For Jazz Pianist Jason Moran, the Future of Jazz Includes Fats Waller – Los Angeles Magazine


 

For Jazz Pianist Jason Moran, the Future of Jazz Includes Fats Waller

February 5, 2016  Music, Theater

 

Jason Moran wears a mask of Fats Waller during his performances

Photograph by Clay Patrick McBride

Putting together a dance party is one way to introduce new generations to the genre

February 5, 2016  MusicTheater

According to pianist Jason Moran, jazz legend Fats Waller “was a party animal.” Waller, who wrote classics like “Ain’t Misbehavin’” and “Honeysuckle Rose,” died young, but he left behind a piano style and a catalog of music that has been embraced for nearly one hundred years. Moran will be celebrating Waller’s music and putting a contemporary spin on it when he presents Fats Waller Dance Party at the Valley Performing Arts Center on Tuesday.
==================================================
• **Task 1**
In the records, change "scatter chart" to "line chart" in the lines from the line with "Where should I" up to and including the line with "point(145,394)", and give those lines back with nothing else altered.
==================================================
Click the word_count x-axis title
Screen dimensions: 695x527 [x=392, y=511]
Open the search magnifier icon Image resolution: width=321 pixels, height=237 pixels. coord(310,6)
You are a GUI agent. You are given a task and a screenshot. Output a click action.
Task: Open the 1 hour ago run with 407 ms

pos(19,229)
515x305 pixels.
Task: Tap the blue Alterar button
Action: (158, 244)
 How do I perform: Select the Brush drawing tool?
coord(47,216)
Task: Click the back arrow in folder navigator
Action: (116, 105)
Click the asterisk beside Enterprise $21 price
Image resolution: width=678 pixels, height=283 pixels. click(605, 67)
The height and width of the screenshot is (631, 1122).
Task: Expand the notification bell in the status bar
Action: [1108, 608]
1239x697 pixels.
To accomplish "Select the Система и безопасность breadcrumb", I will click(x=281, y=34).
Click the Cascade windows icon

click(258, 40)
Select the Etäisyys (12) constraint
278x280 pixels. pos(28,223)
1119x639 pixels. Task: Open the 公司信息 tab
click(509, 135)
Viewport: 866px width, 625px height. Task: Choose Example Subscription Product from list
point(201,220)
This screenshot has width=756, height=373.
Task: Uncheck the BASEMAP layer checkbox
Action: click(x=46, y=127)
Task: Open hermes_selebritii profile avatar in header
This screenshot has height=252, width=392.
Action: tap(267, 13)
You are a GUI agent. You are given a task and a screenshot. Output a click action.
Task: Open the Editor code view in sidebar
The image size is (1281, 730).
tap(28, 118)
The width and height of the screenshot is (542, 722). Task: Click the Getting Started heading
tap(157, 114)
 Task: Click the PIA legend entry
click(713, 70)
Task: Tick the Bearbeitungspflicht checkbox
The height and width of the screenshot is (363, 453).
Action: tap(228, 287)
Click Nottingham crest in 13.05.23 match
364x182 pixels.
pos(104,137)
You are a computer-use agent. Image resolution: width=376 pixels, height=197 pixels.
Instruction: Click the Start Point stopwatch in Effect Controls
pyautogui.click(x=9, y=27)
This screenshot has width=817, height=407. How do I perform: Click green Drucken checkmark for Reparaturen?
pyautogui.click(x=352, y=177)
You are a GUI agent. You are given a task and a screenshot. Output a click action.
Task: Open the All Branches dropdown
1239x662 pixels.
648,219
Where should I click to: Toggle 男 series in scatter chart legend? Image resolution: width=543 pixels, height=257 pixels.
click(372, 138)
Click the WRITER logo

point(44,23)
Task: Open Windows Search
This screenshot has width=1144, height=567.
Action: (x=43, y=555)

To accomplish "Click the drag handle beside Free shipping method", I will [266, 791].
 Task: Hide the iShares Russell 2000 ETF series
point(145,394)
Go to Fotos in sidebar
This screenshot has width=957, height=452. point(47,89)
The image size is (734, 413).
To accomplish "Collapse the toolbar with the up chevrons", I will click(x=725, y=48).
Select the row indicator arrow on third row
==================================================
• **Task 2**
According to the article on Jason Moran, where will he present Fats Waller Dance Party?

• **Task output 1**
Where should I click to: Toggle 男 series in line chart legend? Image resolution: width=543 pixels, height=257 pixels.
click(372, 138)
Click the WRITER logo

point(44,23)
Task: Open Windows Search
This screenshot has width=1144, height=567.
Action: (x=43, y=555)

To accomplish "Click the drag handle beside Free shipping method", I will [266, 791].
 Task: Hide the iShares Russell 2000 ETF series
point(145,394)

• **Task output 2**
At the Valley Performing Arts Center, on Tuesday.